Title IX / College Discipline Practice - Warshaw Burstein LLP | <em >Doe v. Syracuse University,</em > No. 5:17-cv-00787-TJM-ATB (N.D.N.Y. Apr. 30, 2020)
This links to the home page
  • Doe v. Syracuse University, No. 5:17-cv-00787-TJM-ATB (N.D.N.Y. Apr. 30, 2020)
    John Doe was expelled for sexual misconduct stemming from a sexual encounter with Jane Roe in September 2016. After an investigation and hearing, Syracuse University (“Syracuse”) concluded that John sexually assaulted Jane while she was incapacitated due to alcohol consumption, and expelled John. John appealed unsuccessfully and then filed this lawsuit alleging erroneous outcome and selective enforcement under Title IX. Both parties filed motions for summary judgment.
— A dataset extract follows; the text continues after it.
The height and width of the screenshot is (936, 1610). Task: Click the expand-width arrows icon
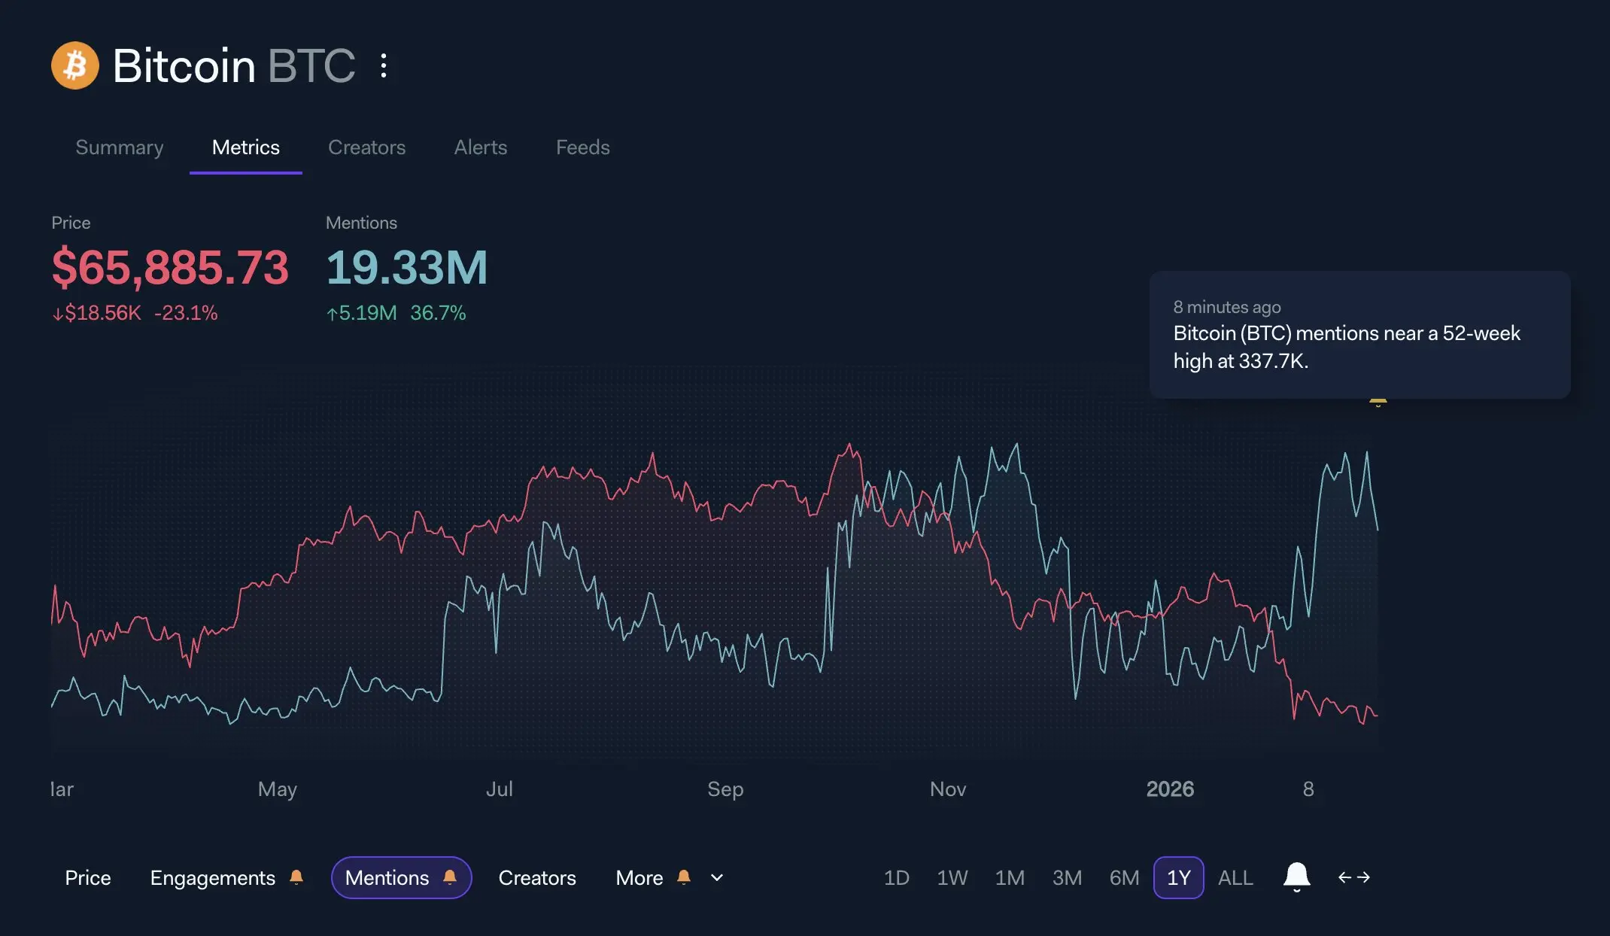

The Court granted summary judgment in favor of Syracuse on John’s erroneous outcome claim and denied both parties’ motions regarding the selective enforcement claim.

    In support of his selective enforcement claim, John reasoned that he was also drinking the night of the incident, and he was therefore incapacitated under Syracuse’s policy. John argued that when the investigators learned there was evidence he was intoxicated and Jane may have had sex with him while he was unable to consent due to incapacitation, Syracuse was obligated to open an investigation into whether Jane violated the sexual misconduct policy. The Court rejected John’s contention that intoxication was equivalent to incapacitation under Syracuse’s policies, and pointed out that John told the investigators that he was not drunk. Despite these flaws in John’s argument, there was still enough evidence from which a reasonable juror could conclude John was incapacitated. If John was incapacitated and Syracuse ignored this evidence, there could be a finding of gender bias because John and Jane were treated differently despite engaging in similar conduct. For these reasons, the Court denied both motions for summary judgment on the selective enforcement claim.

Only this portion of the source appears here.